2012/02/19 12:37 Written by Narinari.com編集部

このエントリーをはてなブックマークに追加


医師から宣告された夫の余命は「あと数日」。そのとき、妻のお腹にはもうすぐ誕生を迎える赤ちゃんが宿っていました。夫の願いは生きている間に赤ちゃんを腕に抱くこと。その願いを叶えるためにとった妻の選択が、いま、米国で話題を呼んでいます。

米放送局KHOU-TVによると、この女性はテキサス州に住むダイアン・オールガーさん(31歳)。昨年、2人にとっては3人目の子ども(※ダイアンさんにはほかに連れ子が2人いる)となる赤ちゃんを妊娠し、夫のマークさん(52歳)と喜んでいましたが、それも束の間、4月には彼が大腸がんであることが判明しました。そこから手術と6か月にわたる抗がん剤投与の治療を経て、がん自体の予後は大変良かったそうです。ところが、11月に入るとマークさんは息切れを起こしやすくなり、次第に呼吸が困難な状態に。そして、年が明け2012年を迎えた直後に、病院で肺線維症(はいせんいしょう)と診断されました。
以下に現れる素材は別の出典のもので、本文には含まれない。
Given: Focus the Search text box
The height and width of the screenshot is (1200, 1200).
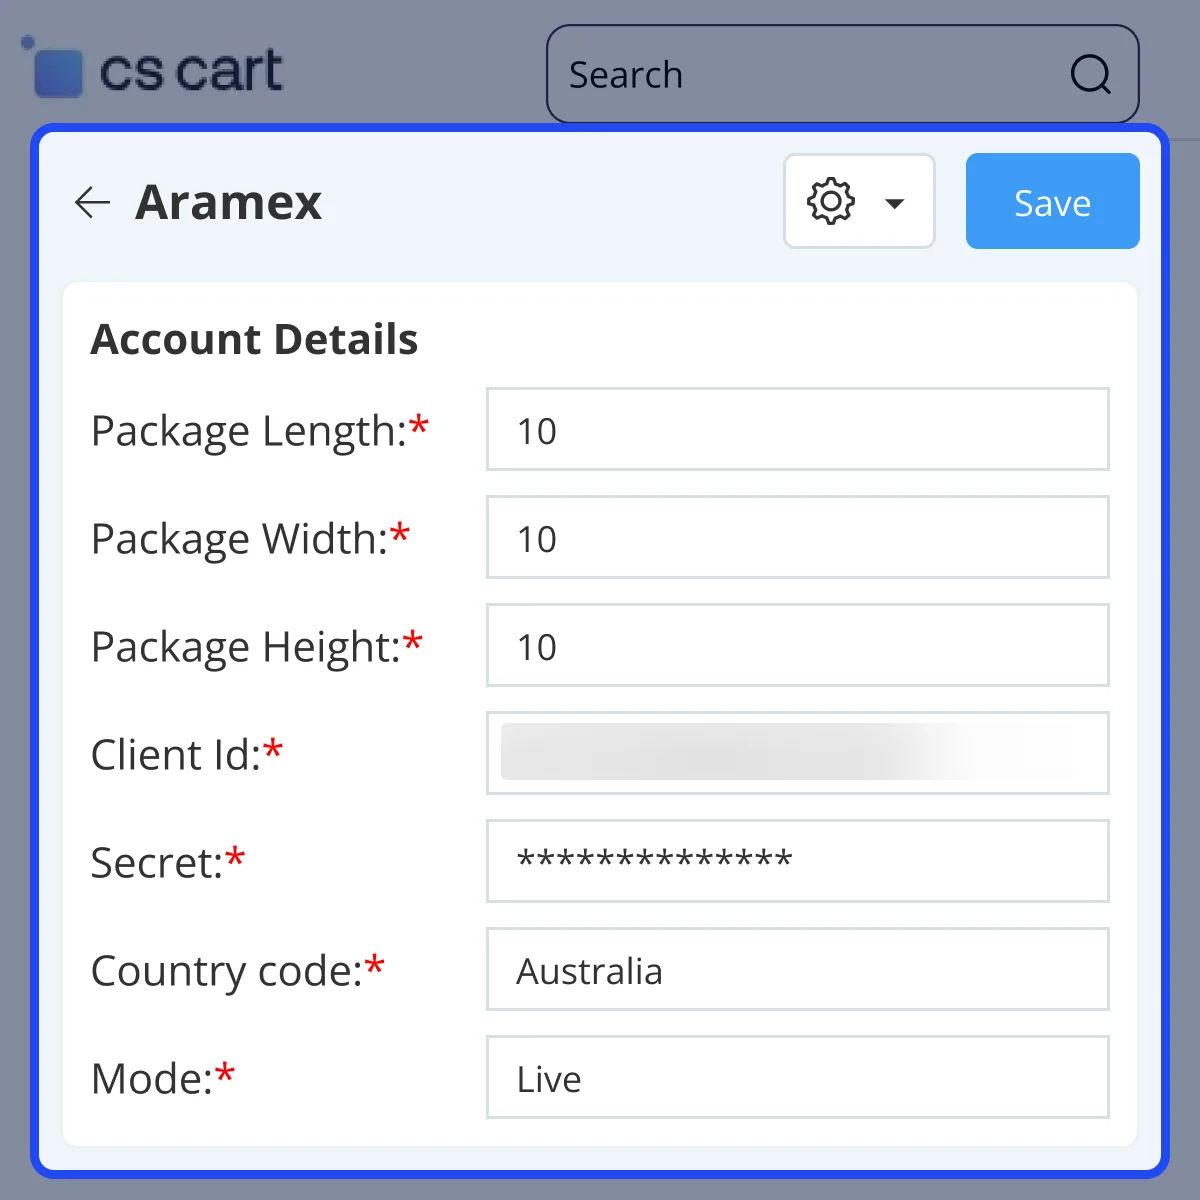Looking at the screenshot, I should click(800, 75).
この病気は通常ならば呼吸と共に伸び縮みする肺の組織が何らかの要因で繊維化し、固く萎縮してしまうもの。マークさんの場合は、治療で使用した抗がん剤が肺を痛めてしまったのです。それでも治療をきちんと行えば退院できると信じていた2人でしたが、1月16日に夫婦は絶望的な宣告を受けることになります。マークさんの肺線維症は治療ができず、彼に残された時間はたった数日だろう、と。
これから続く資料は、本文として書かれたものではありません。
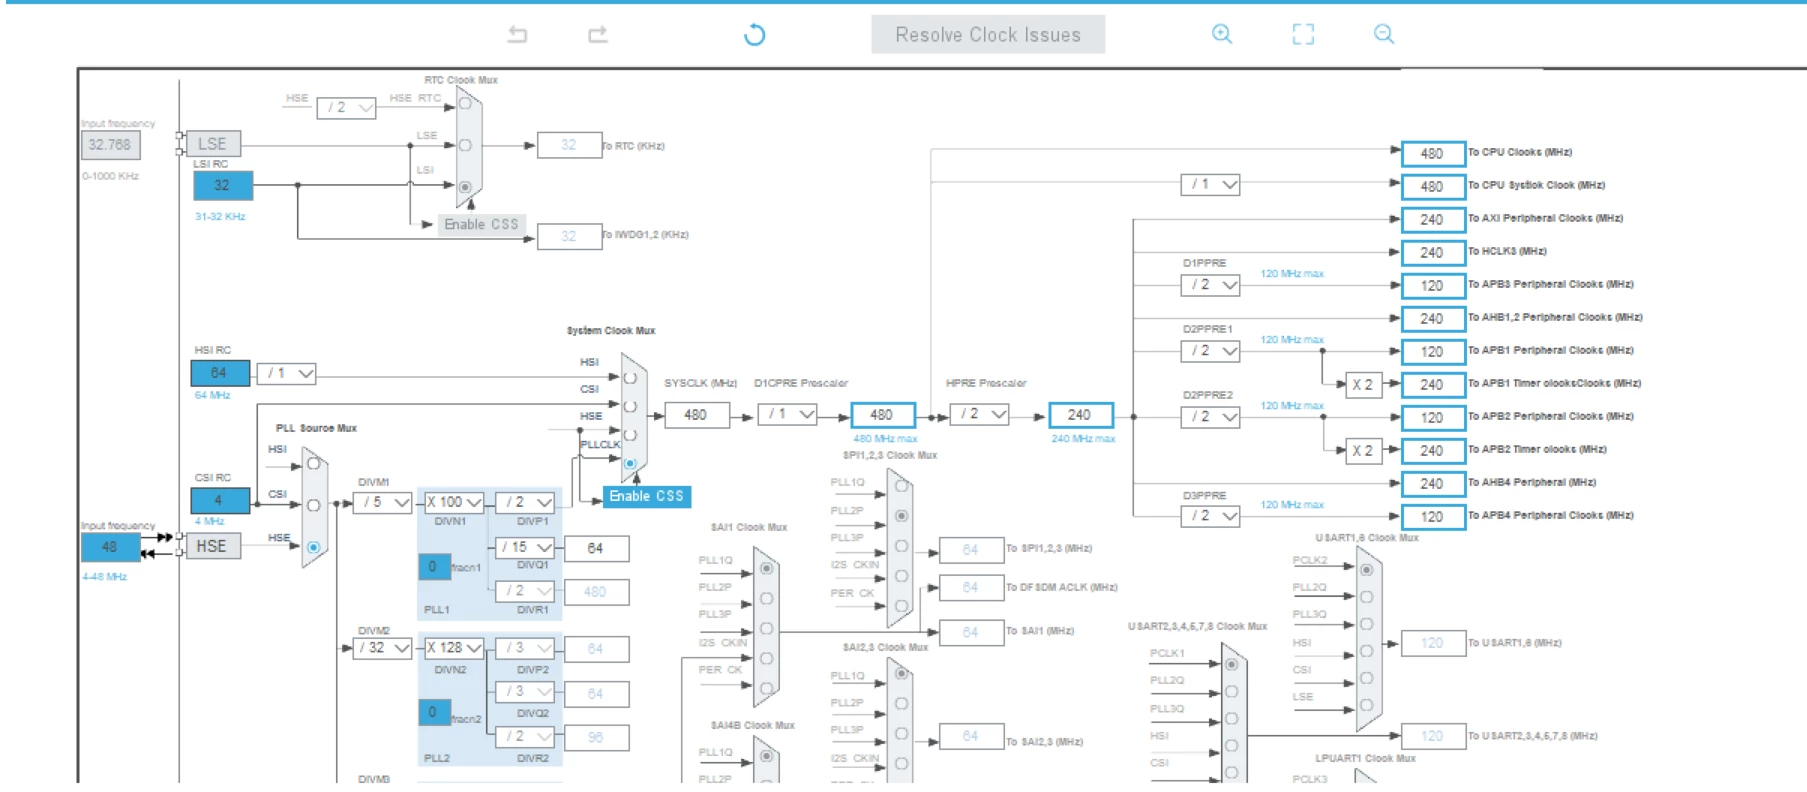The image size is (1807, 792).
Task: Open the DIVM1 /5 divider dropdown
Action: tap(383, 502)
そのとき、ダイアンさんの出産予定日はまだ2週間先。しかし、マークさんが赤ちゃんとの対面を切望しているだけでなく、ちょうど彼女にも陣痛の兆候があり、さらには産婦人科医が「数週間早いけれど、赤ちゃんはもう産まれて来ても問題ない」とアドバイスしてくれたことなど、諸条件が重なったため、もうダイアンさんに迷いはありませんでした。「産まれた子どもを最初に抱っこするのは、彼以外には考えられませんでしたから」(KHOU-TVより)と、医師に“誘発分娩”をして下さい、と依頼したのです。
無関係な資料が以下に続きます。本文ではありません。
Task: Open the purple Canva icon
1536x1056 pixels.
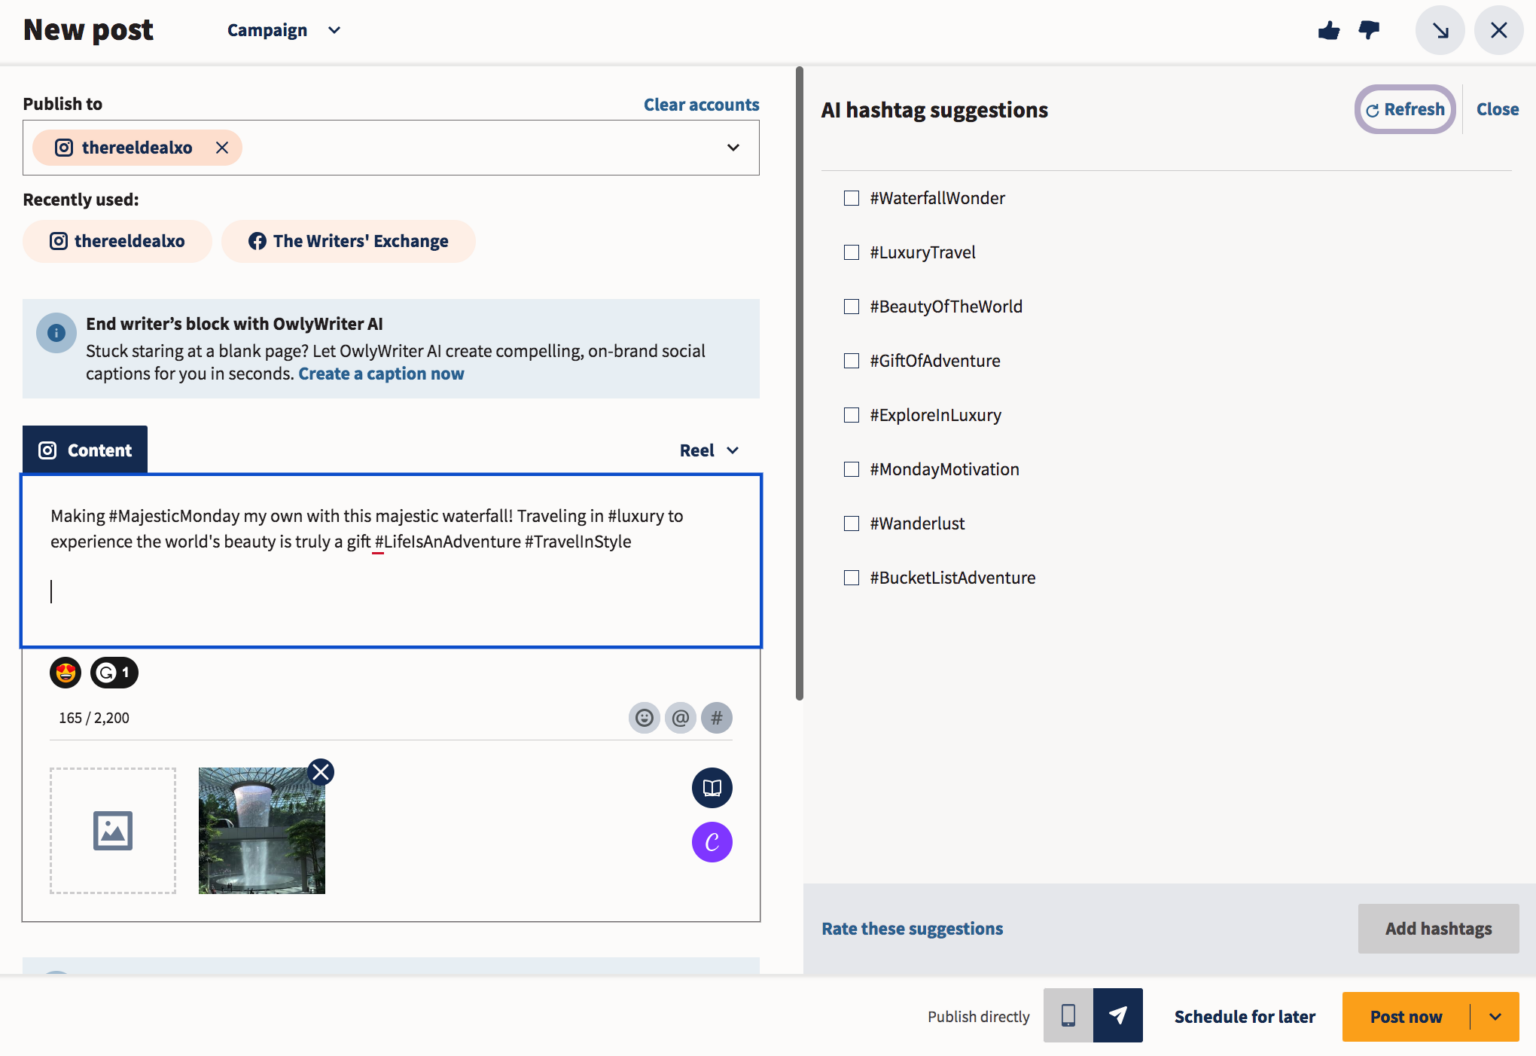Action: pos(712,842)
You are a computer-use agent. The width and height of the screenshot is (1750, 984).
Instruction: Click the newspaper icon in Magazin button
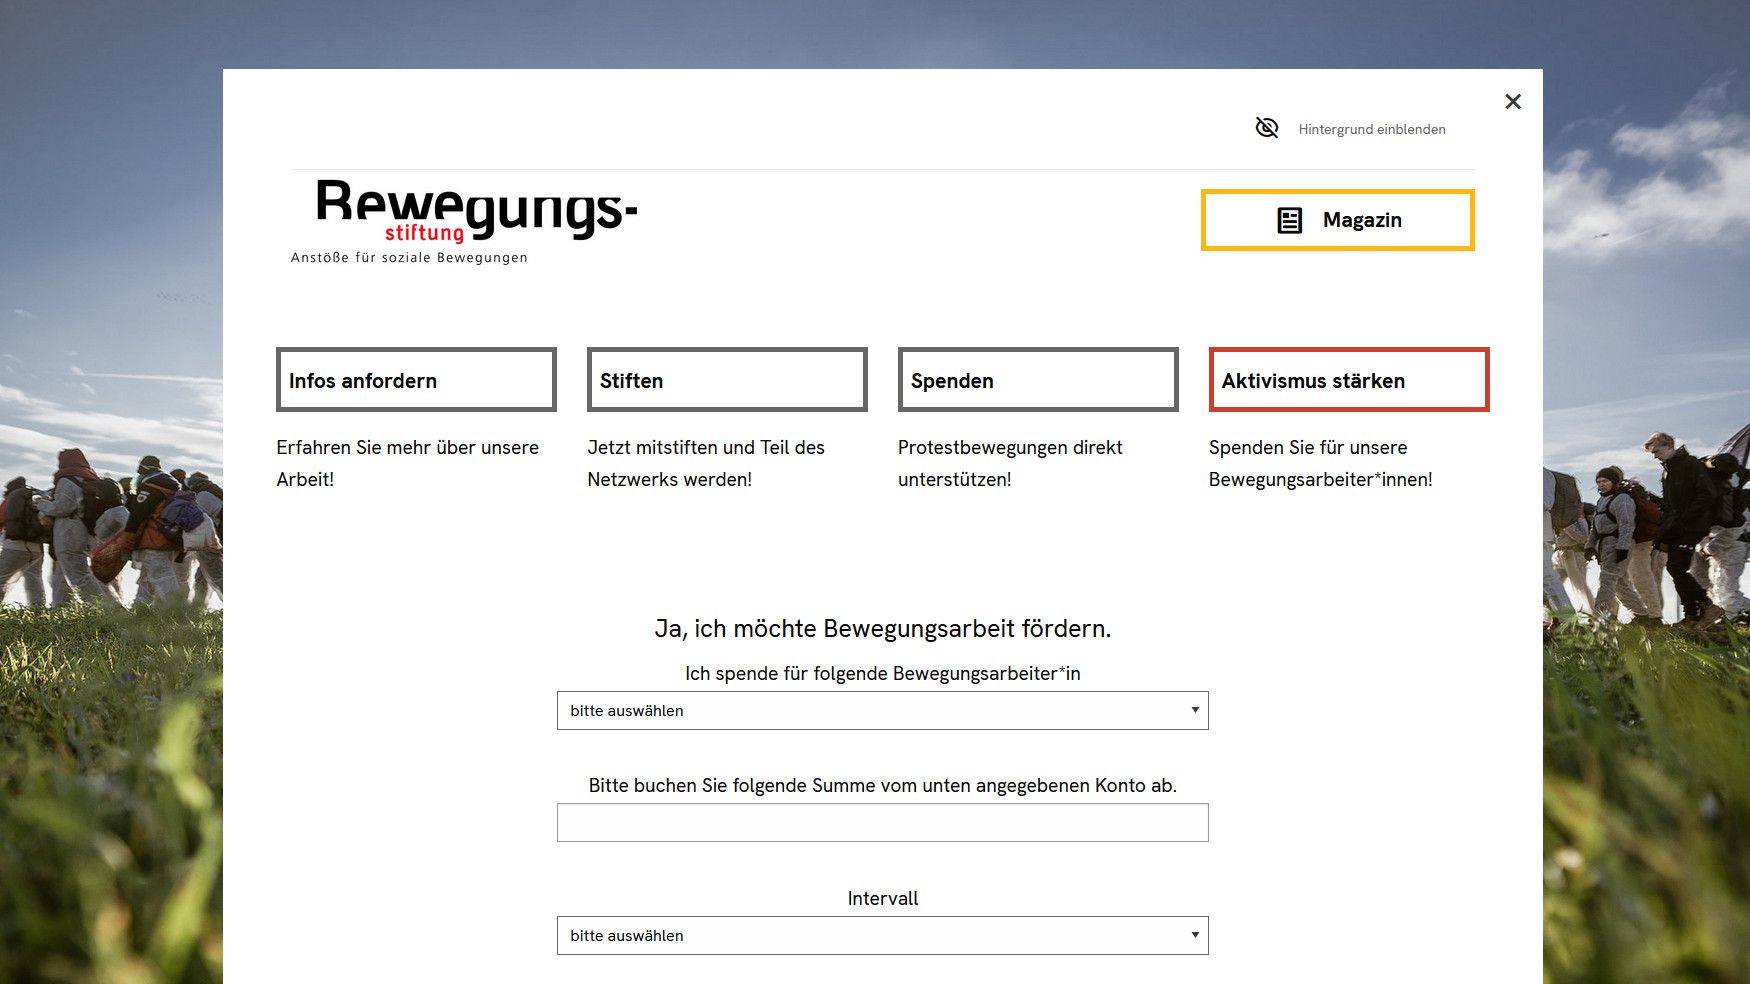point(1289,220)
そして1月18日、特別に広い分娩室を用意されたダイアンさん。彼女が乗った分娩台のすぐ隣には、病院の計らいでマークさんが横たわるベッドがありました。そうして誕生したばかりの娘サバンナちゃんを腕に抱いたマークさんはその場で涙を流し、45分間ほど彼女を抱き続けていたそうです。

翌日から容態が悪化したマークさんは、また何度かサバンナちゃんを抱く機会があったものの、弱った体では数分しか持続できず、21日には意識不明に。それから目を覚まさないまま、2日後、家族たちに見守られながら息を引き取りました。

ダイアンさん夫婦のことは米国で広く報道され、新聞のネット版やオンラインニュースサイトには数多くのコメントが寄せられています。中には「赤ちゃんを予定日前に出産して大丈夫だったのか」という否定的な声もありますが、多くはダイアンさんの選択を支持するもの。彼女がきちんと医師に相談した上で出した選択だということを踏まえれば、夫にかけがえのない贈り物をしたと言えるのではないでしょうか。